Can You Afford NOT to Have a Capital Plan?

New York City

Penny-wise boards unwisely balk at spending on long-range planning.

Planning for capital expenses can be a touchy subject for co-op and condo boards. Many balk at the cost of hiring an engineer to thoroughly assess the physical condition of the building and its systems. Some prefer to rely on the building super for such assessments. Others, in a more head-in-the-sand approach, avoid planning altogether and wait until they’re forced to make repairs.

But the fiscal benefits of a capital plan are substantial enough that boards would do well not to put it off. Mortgage broker Patrick Niland, president of First Funding of New York and a former co-op board member, argues that, in fact, a board should view it as their obligation. “All co-ops and condos should have a capital plan, period,” Niland says. “A co-op board is running a corporation, and they have a fiduciary responsibility to manage that in a prudent fashion. If you were running a business, wouldn’t you be thinking about the condition of your roof, your plumbing, your elevators?”

A capital plan is grounded in a report on the condition of a building’s components, including exteriors, heating, cooling, plumbing and electrical systems, elevators, walkways, and fire escapes. As tools to help guide budget decisions and financial planning, these reports can vary in their degree of thoroughness, depending on what the board wants and is willing to spend.

Having that information in hand puts boards in a better position when they refinance their underlying mortgage. Boards should have an educated idea of how much they need to borrow so they don’t have to go right back to the bank and do it again, says Niland, who specializes in financing for co-ops and condos. “I can’t tell you how many buildings that are pinching pennies borrow too little, and then find out three years into their deal that they need to borrow more money to fix something,” Niland says.

Experts agree that most New York City boards do not do capital studies, usually because of the cost. And those that do try to plan ahead typically don’t hire an engineer, according to David Agoglia, a partner in the accounting firm of Prisand, Mellina, Unterlack & Co., which has more than 300 co-op and condo clients. “Boards usually work with their managing agent and resident manager to go through the building and determine what’s nearing replacement and what’s not,” he says.

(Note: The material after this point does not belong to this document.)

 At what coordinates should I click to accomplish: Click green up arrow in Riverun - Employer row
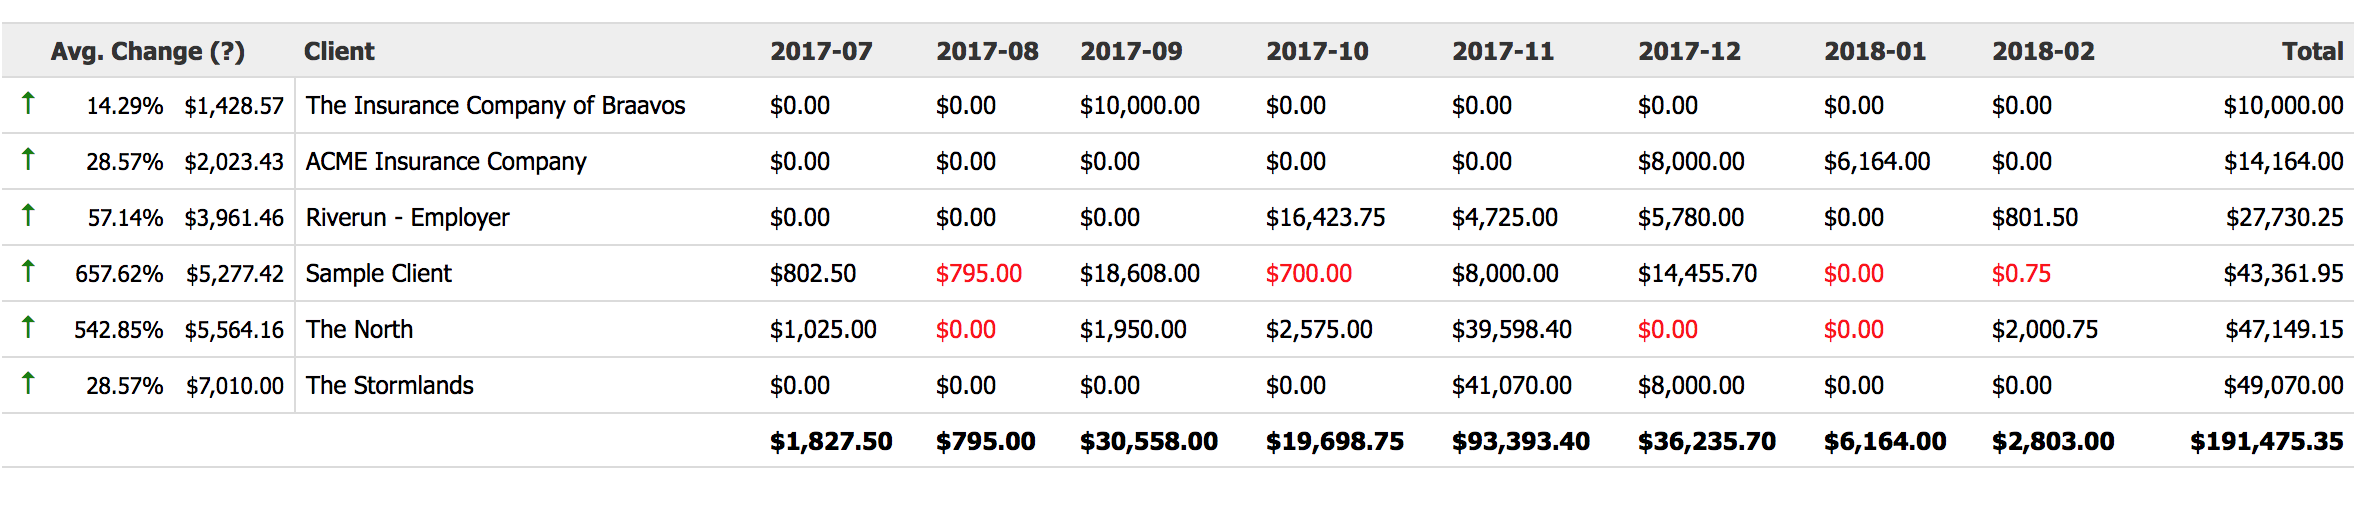(28, 214)
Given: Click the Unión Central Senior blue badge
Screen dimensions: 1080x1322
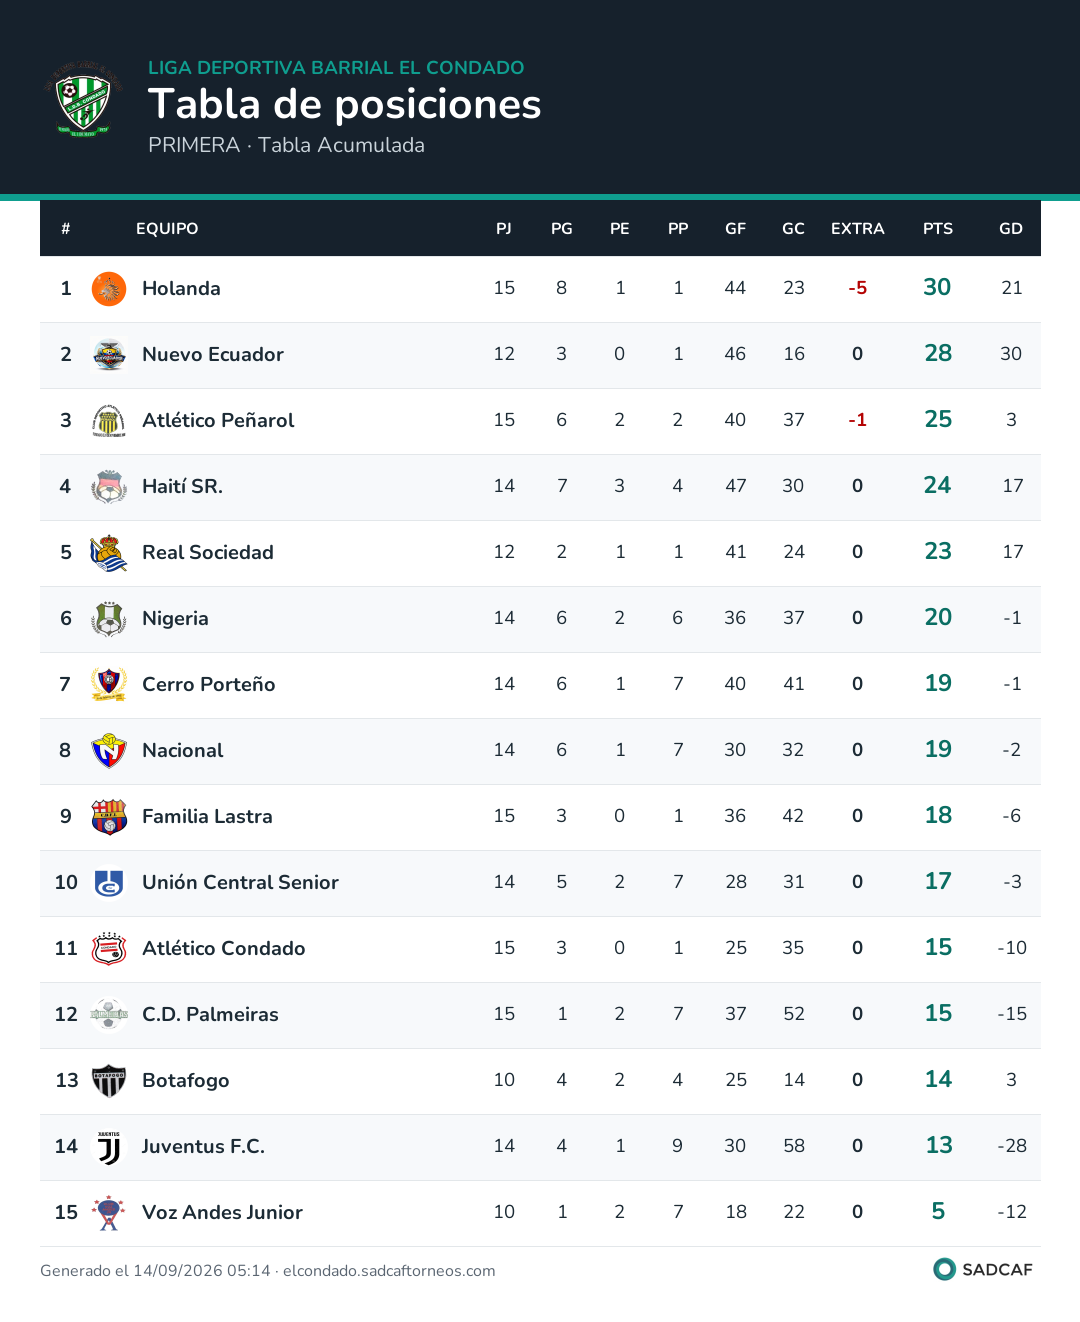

Niland says that a competent managing agent, working with a competent super, can give the board a decent idea of building needs over the next five years, although he believes that hiring an engineer is preferable. “I usually lean heavily on the managing agents in situations where the board is being blind to this stuff,” he says. “Ask them, ‘When did you do your roof last, the boiler, elevators?’ They’re usually on top of that stuff.”

A self-managed building may also look to in-house expertise. About ten years ago, the board at the Piano Factory, a self-managed, 49-unit luxury co-op in Manhattan’s Hell’s Kitchen, tapped residents’ knowledge of architecture and construction, plus their long-term familiarity with the building, to form a finance committee tasked with estimating the remaining useful life of major building components. “They put together projections, with a ballpark estimate of replacement costs,” says Bonnie Reid Berkow, a resident who has been on and off the board over the last two decades. “We set the maintenance so there would be enough collected to cover the costs. It seems to be working.”

Berkow, a litigator at Wagner Berkow who represents co-ops and condos, adds, however, that she believes buildings without that in-house expertise should “have an outside engineer do a review of the major building components so they can supply a more accurate estimate.”

An engineer provides an impartial third-party opinion, has specific expertise in construction and restoration, and has more access to up-to-date information for developing accurate cost estimates than people outside the field, says David Chesky, senior vice president of the Falcon Group, an engineering and architecture firm. “A building super might not see a deficient condition because they don’t necessarily have a trained eye to do so,” Chesky says. For example, he explains, a super might not recognize that exposed rebar in a parking garage is a red flag for future failing concrete; or he might use binoculars to check for building facade problems 10 stories up.

Engineering studies vary in their level of detail. RAND Engineering & Architecture, for example, will conduct a straightforward “physical conditions survey” that simply predicts the lifespan and replacement cost of building components. The company also offers a much more thorough and far-reaching “capital reserve study,” which calculates how much a board needs to save annually to cover future capital needs, says Stephen Varone, the company president.

Varone says the price for a basic survey begins at about $10,000 for small properties and can run to well over $30,000 for large complexes. Adding the capital reserve study typically raises the cost by a minimum of $5,000, he says.Those numbers cause many boards to balk. But can those board afford NOT to have a capital plan?